Data entries:
● ● ● ● ●

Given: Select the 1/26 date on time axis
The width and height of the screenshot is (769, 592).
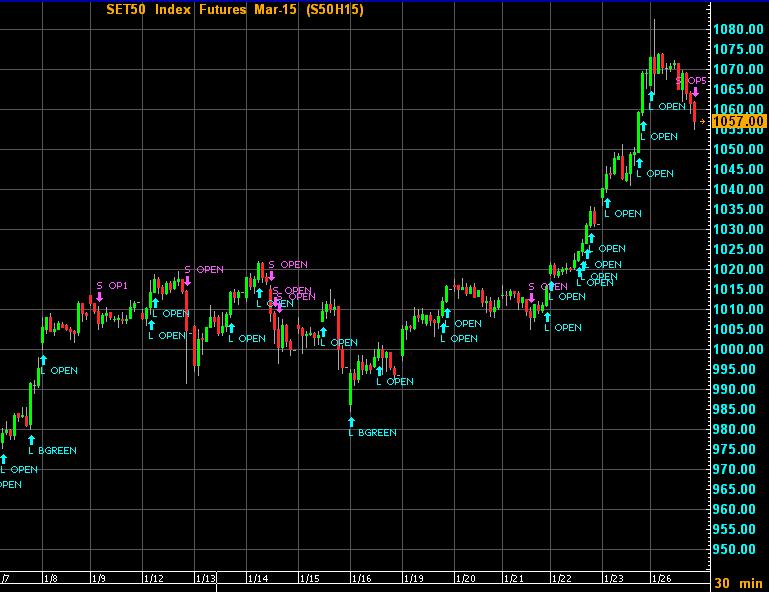Looking at the screenshot, I should [661, 579].
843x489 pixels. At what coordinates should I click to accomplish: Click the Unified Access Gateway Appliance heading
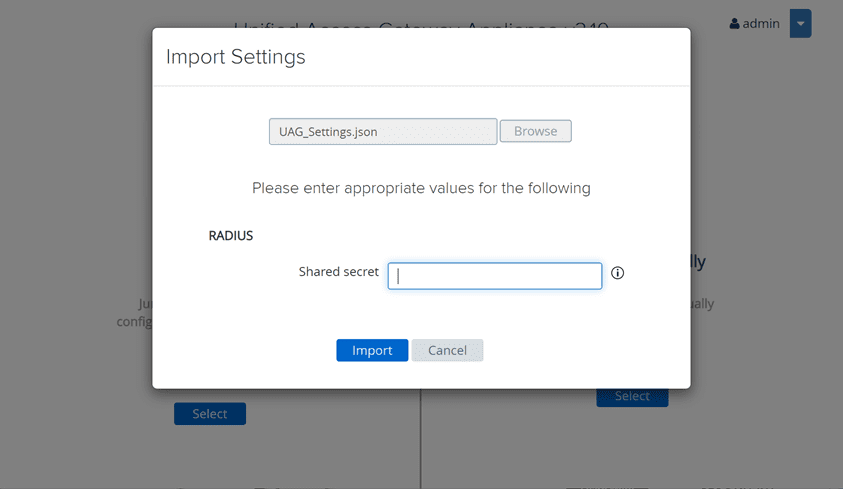coord(420,22)
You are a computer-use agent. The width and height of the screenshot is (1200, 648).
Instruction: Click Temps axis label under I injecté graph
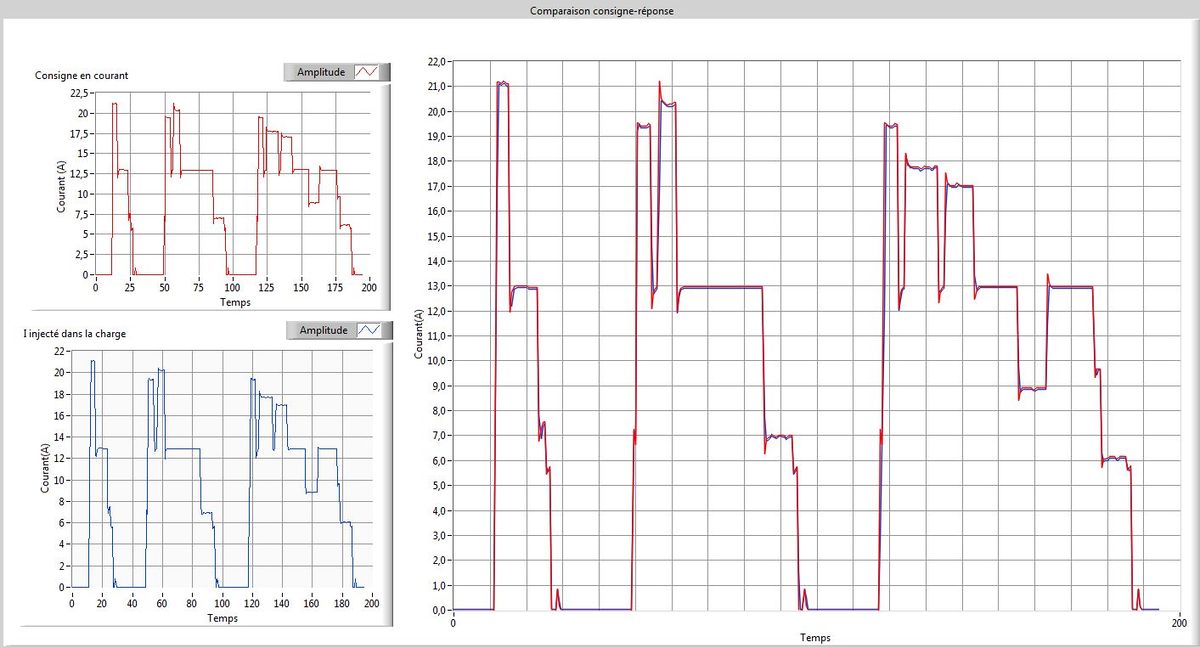[221, 618]
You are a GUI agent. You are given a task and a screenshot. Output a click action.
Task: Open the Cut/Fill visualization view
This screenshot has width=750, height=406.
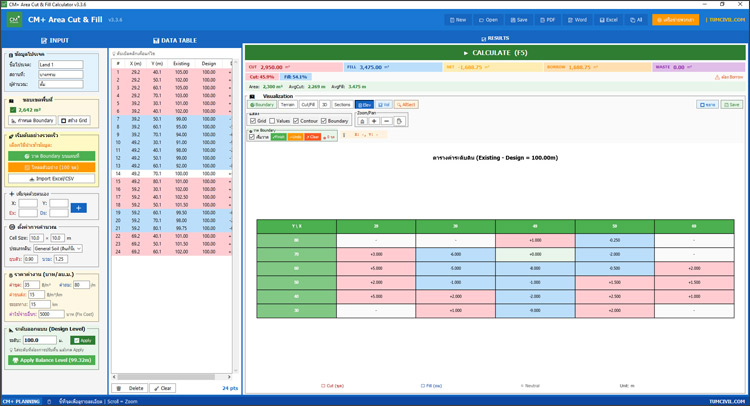click(308, 104)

● ● ● ● ●

**Task goal**
Print all the records again exactly; do not include any picture.

**Solution below**
Given: Select the 1/26 date on time axis
The width and height of the screenshot is (769, 592).
Looking at the screenshot, I should [661, 579].
843x489 pixels. At what coordinates should I click to accomplish: Click the Unified Access Gateway Appliance heading
coord(420,22)
You are a computer-use agent. The width and height of the screenshot is (1200, 648).
Instruction: Click Temps axis label under I injecté graph
[221, 618]
You are a GUI agent. You are given a task and a screenshot. Output a click action.
Task: Open the Cut/Fill visualization view
This screenshot has width=750, height=406.
click(308, 104)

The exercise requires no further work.